◆ What the task requires ◆
Pick out and copy every line of the records below that contains the string "beside".

◆ Records of locating words and elements ◆

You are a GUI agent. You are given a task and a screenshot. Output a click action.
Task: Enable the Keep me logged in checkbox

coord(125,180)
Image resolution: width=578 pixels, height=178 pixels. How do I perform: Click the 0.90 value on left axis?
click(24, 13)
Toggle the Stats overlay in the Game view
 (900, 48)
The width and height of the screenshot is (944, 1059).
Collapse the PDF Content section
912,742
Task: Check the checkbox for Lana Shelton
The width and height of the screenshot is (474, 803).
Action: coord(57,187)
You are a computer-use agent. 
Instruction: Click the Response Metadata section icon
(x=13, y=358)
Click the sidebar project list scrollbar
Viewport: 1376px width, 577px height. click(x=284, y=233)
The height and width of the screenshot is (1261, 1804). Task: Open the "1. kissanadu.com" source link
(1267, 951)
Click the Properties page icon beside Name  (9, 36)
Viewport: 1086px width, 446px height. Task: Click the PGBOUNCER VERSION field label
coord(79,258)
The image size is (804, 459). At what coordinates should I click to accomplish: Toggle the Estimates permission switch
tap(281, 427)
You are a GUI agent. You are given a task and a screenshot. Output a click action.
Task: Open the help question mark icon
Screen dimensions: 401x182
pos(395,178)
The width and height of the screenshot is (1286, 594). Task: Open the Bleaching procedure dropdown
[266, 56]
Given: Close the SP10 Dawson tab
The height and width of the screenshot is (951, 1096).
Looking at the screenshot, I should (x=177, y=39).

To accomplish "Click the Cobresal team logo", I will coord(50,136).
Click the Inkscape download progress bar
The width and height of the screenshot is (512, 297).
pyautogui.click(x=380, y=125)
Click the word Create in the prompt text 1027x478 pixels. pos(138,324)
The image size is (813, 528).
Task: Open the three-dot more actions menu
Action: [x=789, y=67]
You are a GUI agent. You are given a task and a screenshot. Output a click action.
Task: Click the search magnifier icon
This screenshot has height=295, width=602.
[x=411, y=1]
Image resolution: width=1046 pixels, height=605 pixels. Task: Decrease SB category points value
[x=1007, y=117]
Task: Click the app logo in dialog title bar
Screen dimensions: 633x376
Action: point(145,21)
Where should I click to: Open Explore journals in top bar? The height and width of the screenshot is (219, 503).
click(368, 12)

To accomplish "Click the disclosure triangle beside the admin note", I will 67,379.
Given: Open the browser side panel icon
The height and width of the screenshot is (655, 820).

◆ Solution below ◆
Click the Properties page icon beside Name  (9, 36)
To accomplish "Click the disclosure triangle beside the admin note", I will 67,379.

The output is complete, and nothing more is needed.